I mention visiting the Margaret Olley Art Centre at the Tweed Regional Art Gallery: it has a replica of Olley’s former Sydney studio in Paddington filled to overflowing with more than 20,000 objects and we joke about the amazing clutter of Olley’s home. “You wouldn’t want to eat a meal cooked in there. You’d have to go out for meals,” she says.
Nan was the person who inspired and encouraged Manningtree resident, Norma Copeland, to start painting. “I was painting at the time that Norma came around to see me after she found the car keys which she thought she’d lost. I had a brush in my hand and she said: ‘I wish I could do that.’ And I told her that she could, and she ought to have a go.
“I told her what to get and where to get it and the first piece of art that she produced – I was absolutely stunned. And she just progressed from that. She read a lot and practiced a lot and every now and again she would come down to me for suggestions and advice. She has done so well, and good on her. She is completely self-taught”.
Blue Jug and Pears
Both Nan and Norma like painting with oils, while Pat Coe, the third member of the Manningtree group, prefers watercolour. Nan says she likes the feel of “pushing the paint around”. When I tell her that that’s exactly how one of Western Australia’s favourite artists, Guy Grey-Smith, described his approach to painting, she is not surprised. “Even when you’re house painting, there’s just that wonderful feeling of the slap of the brush,” she says.
For a time, her son Bruce also pursued an artistic career as a leadlight artist and teacher. He set up the Armadale Stained Glass Centre, near the corner of High Street and Kooyong Road. Nan shows me a card displaying a stained glass Madonna that was produced by one of Bruce’s former students, Gerard Flemming, and which was installed in one of the windows of St James’s Church in Brighton.

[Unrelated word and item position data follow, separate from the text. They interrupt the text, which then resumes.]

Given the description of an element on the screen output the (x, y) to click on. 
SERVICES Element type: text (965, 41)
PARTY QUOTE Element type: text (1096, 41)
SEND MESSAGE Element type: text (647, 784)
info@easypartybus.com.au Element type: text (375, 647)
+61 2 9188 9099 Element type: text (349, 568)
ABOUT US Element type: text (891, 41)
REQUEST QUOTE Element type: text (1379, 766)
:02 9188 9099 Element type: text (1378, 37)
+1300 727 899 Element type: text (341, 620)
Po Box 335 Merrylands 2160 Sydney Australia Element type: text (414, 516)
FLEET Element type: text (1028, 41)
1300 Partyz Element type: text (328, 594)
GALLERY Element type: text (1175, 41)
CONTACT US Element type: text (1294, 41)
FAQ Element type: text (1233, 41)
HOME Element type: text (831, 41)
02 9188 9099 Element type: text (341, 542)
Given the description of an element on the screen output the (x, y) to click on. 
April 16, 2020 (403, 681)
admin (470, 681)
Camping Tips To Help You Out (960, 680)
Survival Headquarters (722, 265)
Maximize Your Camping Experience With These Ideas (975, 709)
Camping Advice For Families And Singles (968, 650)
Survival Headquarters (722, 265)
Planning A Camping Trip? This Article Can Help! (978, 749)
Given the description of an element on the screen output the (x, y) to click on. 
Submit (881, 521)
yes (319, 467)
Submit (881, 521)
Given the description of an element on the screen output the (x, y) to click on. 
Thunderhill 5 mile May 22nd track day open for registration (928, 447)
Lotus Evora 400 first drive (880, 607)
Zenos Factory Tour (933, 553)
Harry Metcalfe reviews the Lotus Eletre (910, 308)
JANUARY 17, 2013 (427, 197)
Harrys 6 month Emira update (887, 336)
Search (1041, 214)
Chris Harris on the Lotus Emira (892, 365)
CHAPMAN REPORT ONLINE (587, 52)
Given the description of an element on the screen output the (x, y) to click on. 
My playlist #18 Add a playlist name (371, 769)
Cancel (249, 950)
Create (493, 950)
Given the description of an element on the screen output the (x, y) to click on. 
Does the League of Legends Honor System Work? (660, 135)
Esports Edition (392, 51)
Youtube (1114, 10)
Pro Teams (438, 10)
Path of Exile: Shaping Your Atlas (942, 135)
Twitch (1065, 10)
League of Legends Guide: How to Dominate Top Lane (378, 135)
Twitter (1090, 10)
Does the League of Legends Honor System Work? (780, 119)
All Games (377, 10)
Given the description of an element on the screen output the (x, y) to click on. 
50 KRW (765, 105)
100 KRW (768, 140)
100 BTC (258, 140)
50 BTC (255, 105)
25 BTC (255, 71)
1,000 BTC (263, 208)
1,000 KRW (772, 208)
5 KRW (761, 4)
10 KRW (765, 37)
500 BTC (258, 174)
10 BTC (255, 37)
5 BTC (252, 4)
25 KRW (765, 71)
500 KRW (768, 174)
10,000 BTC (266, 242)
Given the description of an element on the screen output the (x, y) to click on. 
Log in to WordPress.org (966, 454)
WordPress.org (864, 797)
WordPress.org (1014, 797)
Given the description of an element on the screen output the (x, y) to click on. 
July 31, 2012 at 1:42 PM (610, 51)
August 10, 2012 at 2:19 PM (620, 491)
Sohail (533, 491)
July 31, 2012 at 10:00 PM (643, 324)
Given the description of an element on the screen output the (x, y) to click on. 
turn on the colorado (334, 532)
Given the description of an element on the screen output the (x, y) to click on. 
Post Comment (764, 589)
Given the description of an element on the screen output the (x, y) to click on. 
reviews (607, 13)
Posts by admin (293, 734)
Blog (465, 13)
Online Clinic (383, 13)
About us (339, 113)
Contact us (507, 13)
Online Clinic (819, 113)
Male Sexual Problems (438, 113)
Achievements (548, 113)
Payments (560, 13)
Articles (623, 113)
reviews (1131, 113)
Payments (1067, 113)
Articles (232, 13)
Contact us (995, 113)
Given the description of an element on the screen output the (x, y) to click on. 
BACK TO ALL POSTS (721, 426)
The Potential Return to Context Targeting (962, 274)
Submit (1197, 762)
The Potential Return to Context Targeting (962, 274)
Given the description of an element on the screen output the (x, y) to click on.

Bruce eventually wound up his stained glass business because of his health concerns about working with lead. He has since moved to Queensland and built an entirely new business manufacturing timber roof trusses. But Nan still has a gorgeous stained glass lamp that Bruce made before he gave up the leadlight work.
Nan also has a treasured memento from her daughter, Pam’s artistic venture. Hanging prominently in her living room, is a distinctive Arthur Boyd print that she bought from the opening exhibition of a gallery set up in Gordon House by Pam and a group of her colleagues.
As Nan and I admire the work and wonder at its almost underwater imagery, as if Boyd has sketched floating strands of kelp and seaweed, she points out two faces that emerge from the tangle of lines. “And that’s a woman’s leg, there,” Nan says. Suddenly I see it, and then the faces appear quite clearly – a couple are kissing in a very Arthur Boyd way.
Seeing the Boyd print afresh, through Nan’s eyes, is a revelation that matches the experience of meeting these unique and remarkable women, catching glimpses of their memories and their experiences, the joys and sorrows, witnessing their frailties and their strengths, and above all their resilience, making the most of the rest of their lives in Manningtree Road.